It has been the general consensus because it makes sense on a superficial level. If people are gaining weight by eating too many calories, then eliminating fat (the most potent calorie-contributor) from the diet should ameliorate the problem. The recommendations soon followed: "Choose lean meats; Use low fat salad dressing; Eat fat free potato chips." 

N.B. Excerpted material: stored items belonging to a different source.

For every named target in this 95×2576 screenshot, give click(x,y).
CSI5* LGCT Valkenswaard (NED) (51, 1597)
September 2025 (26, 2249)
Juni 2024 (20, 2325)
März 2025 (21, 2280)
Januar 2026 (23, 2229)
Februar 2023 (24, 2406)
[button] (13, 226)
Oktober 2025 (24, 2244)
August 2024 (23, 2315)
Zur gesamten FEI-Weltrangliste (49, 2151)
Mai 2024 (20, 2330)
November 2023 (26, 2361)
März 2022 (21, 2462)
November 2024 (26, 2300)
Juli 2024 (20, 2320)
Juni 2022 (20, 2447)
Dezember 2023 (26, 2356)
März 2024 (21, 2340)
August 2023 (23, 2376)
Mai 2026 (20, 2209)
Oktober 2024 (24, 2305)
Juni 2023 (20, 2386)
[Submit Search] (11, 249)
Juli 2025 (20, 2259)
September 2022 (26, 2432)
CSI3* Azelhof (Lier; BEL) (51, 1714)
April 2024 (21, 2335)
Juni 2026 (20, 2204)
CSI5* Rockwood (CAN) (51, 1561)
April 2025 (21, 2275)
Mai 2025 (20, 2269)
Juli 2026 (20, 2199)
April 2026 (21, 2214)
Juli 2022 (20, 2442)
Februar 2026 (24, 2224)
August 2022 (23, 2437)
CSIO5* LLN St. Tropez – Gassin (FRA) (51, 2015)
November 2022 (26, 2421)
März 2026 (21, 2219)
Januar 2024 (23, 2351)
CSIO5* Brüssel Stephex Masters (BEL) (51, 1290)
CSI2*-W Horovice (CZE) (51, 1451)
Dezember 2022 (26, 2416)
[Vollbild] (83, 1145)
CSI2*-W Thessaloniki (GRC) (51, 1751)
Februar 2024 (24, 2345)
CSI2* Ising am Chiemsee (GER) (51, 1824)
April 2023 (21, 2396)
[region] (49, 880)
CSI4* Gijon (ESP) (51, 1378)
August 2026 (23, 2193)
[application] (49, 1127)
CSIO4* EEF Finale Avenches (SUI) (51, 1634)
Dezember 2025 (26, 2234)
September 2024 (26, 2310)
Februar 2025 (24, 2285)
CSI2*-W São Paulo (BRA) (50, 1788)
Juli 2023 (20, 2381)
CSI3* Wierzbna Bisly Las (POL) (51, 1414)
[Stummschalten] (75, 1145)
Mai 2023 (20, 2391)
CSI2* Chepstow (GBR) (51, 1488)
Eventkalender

After 30 years of trying, Americans - as well as the rest of the world - have not been very successful.

Inadequate advice or poor compliance are the two obvious explanations for this failure.  The latter has been incriminated thus far: the majority of Americans just aren't listening. Yet much evidence suggests they may have been listening quite well.

Clinical Trial Evidence
The appearance and sudden popularity of the Atkins diet in the 1990s had dieters running to the meat department, leaving carbs in the dust. The apparent success of this diet, mostly ascertained from anecdotal evidence, had the overweight population excited and health experts worried. A diet characterized by high amounts of meat and fat was deemed impossible to be effective and a serious health risk.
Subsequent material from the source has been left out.